Dans le Figaro (4 janvier 2021), une tribune libre collective met en cause un projet de réforme des droits de succession touchant notamment les entreprises familiales. Derrière les aspects techniques et fiscaux se profile une vision de la société de plus en plus individualiste et aux mains des technocrates. Avec les résultats qui s’affichent sous nos yeux dans d’autres domaines…
Le 21 décembre dernier, une note du Conseil d’analyse économique a proposé une vaste réforme des droits de succession en suggérant entre autres la suppression des avantages fiscaux du pacte Dutreil. Déjà, en novembre, invité à la 9e Journée de l’évaluation d’entreprise, l’ancien ministre Renaud Dutreil, père de la loi qui exonère des droits de succession et de donation, à hauteur de 75 %, la base d’imposition des transmissions d’entreprises familiales, affichait un pessimisme raisonné à propos de la pérennité de son texte.
La loi Dutreil subit en effet la critique d’organismes ou de commissions plus inspirés par la passion égalitaire décrite par Tocqueville que par l’analyse des faits. Ainsi, dans un document de travail de 2013 publié par la Direction générale du Trésor, les auteurs insistaient sur le fait que « les fondements économiques des incitations fiscales en faveur de la transmission-continuité à la famille » lui apparaissaient « contestables ». En 2015, le Conseil d’analyse économique reprenait à son compte des études américaine, canadienne et danoise pour conclure que la rentabilité des entreprises familiales était plus faible et le risque de faillite plus élevé, sans aucune étude comparative des régimes d’imposition applicables dans ces différents pays ! Un rapport de France Stratégie de janvier 2017 reproduisait les statistiques publiées dans les mêmes études, dans un article intitulé, comme un programme : « Peut-on éviter une société d’héritiers ? »
(…)
La prétendue incompétence relative des repreneurs familiaux est une pétition de principe, jamais scientifiquement démontrée, à supposer qu’elle soit démontrable. Elle est en contradiction avec les critiques qui déplorent l’excessive proportion des enfants d’entrepreneurs au sein des grandes écoles françaises. Il n’est par ailleurs pas évident de définir quelles sont les compétences d’un bon chef d’entreprise, qui à l’évidence ne se résument pas à un diplôme, si prestigieux soit-il. La part des autodidactes dans le succès des grandes entreprises familiales en est la démonstration.
De surcroît, ces économistes ne distinguent en général pas la question du transfert du capital et celle de la fonction de direction, deux choses bien différentes, notamment dans les grands groupes familiaux. Lorsqu’un groupe industriel est détenu par plusieurs dizaines, voire plusieurs centaines d’associés, descendants du fondateur historique, très peu d’entre eux, parfois aucun, n’exerceront une fonction de direction générale dans l’entreprise. Dans ces familles, un processus régulier d’identification des talents au sein des jeunes associés est souvent mis en place, et lorsqu’aucun profil n’est trouvé en interne les familles n’hésitent pas à recruter des dirigeants en dehors du cercle familial, tout en conservant la majorité du capital pour pérenniser les valeurs familiales de leur entreprise.
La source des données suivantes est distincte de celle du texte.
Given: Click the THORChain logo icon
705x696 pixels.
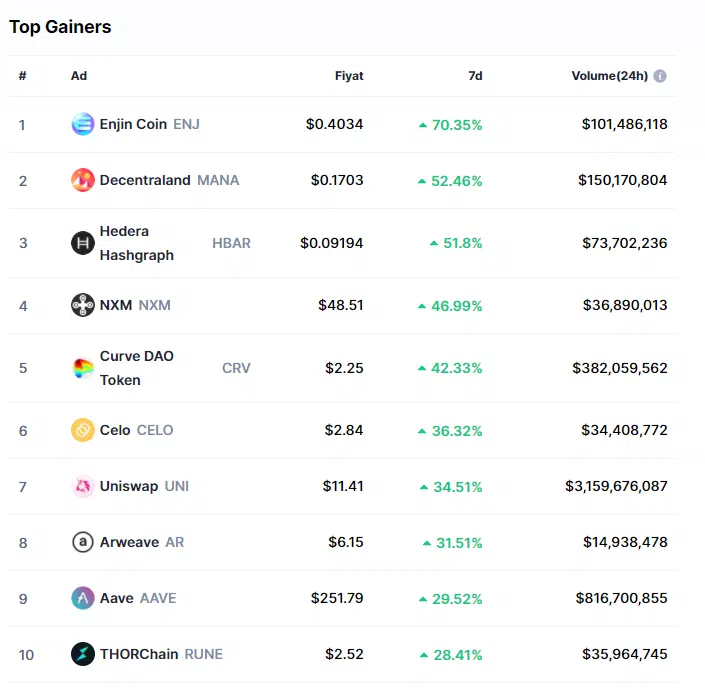Looking at the screenshot, I should [x=83, y=655].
En publiant ces rapports, les organismes en cause ont en tête ce qu’ils considèrent comme un avantage exorbitant accordé aux familles propriétaires. Mais opposons-leur le rapport parfaitement étayé du Mouvement des entreprises de taille intermédiaire, qui place la France en tête des pays européens les plus taxateurs en matière de transmission d’entreprises familiales, même avec la loi Dutreil ! Les conséquences en sont difficilement contestables. Alors qu’il existait en 1980 approximativement le même nombre d’entreprises familiales en France et en RFA, elles sont actuellement 13 000 en Allemagne et seulement 5 000 en France.